▶ _Task input_
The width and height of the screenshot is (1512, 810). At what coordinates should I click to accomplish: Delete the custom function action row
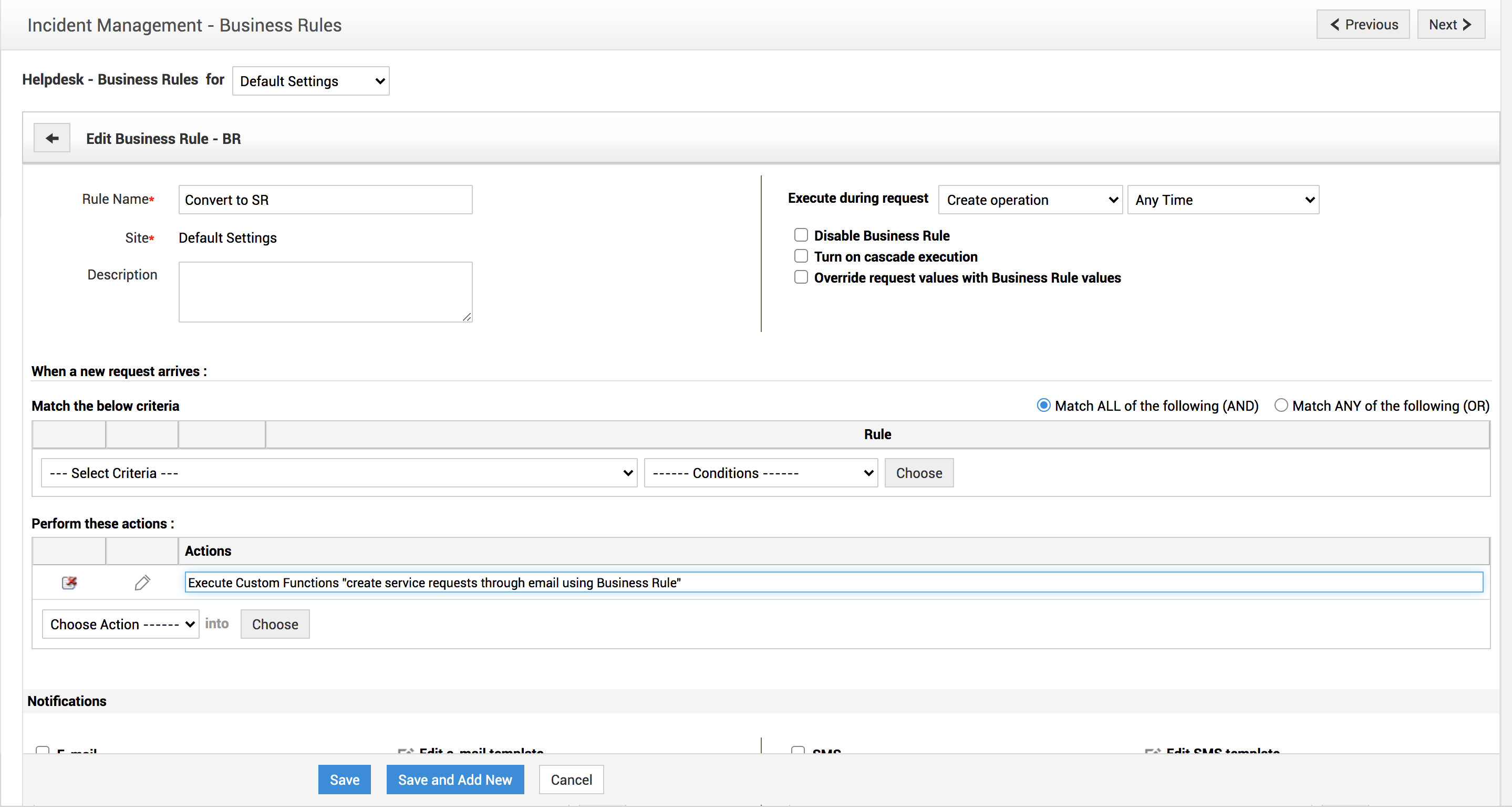pyautogui.click(x=69, y=583)
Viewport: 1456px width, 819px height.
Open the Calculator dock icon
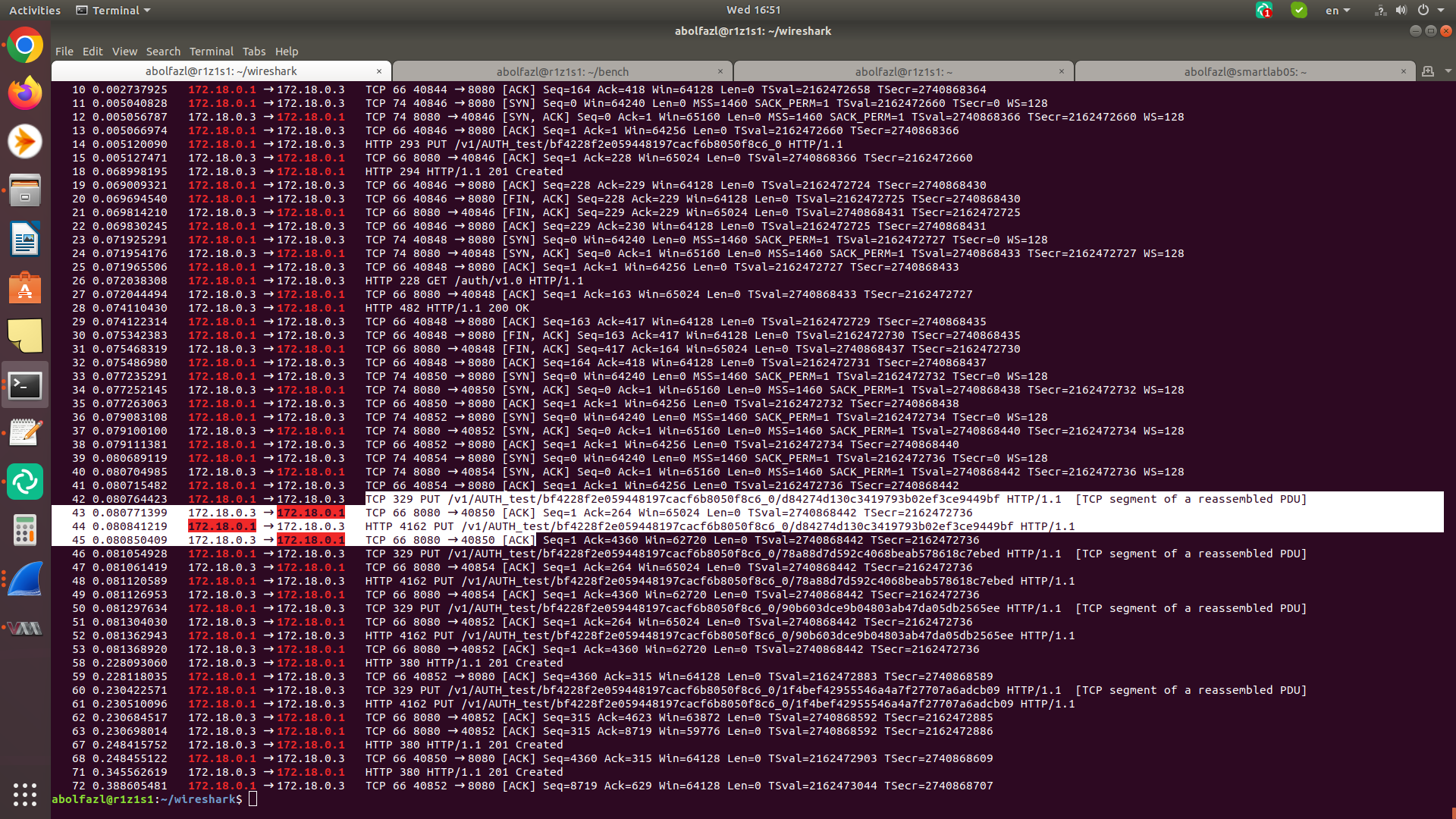[x=25, y=530]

▶ _Exercise aim_
Nothing but the lines from the one containing "Viewport: 1456px width, 819px height." through the last line of the records above should appear, each repeated exactly, with no pictures.

▶ _Your response_
Viewport: 1456px width, 819px height.
Open the Calculator dock icon
[x=25, y=530]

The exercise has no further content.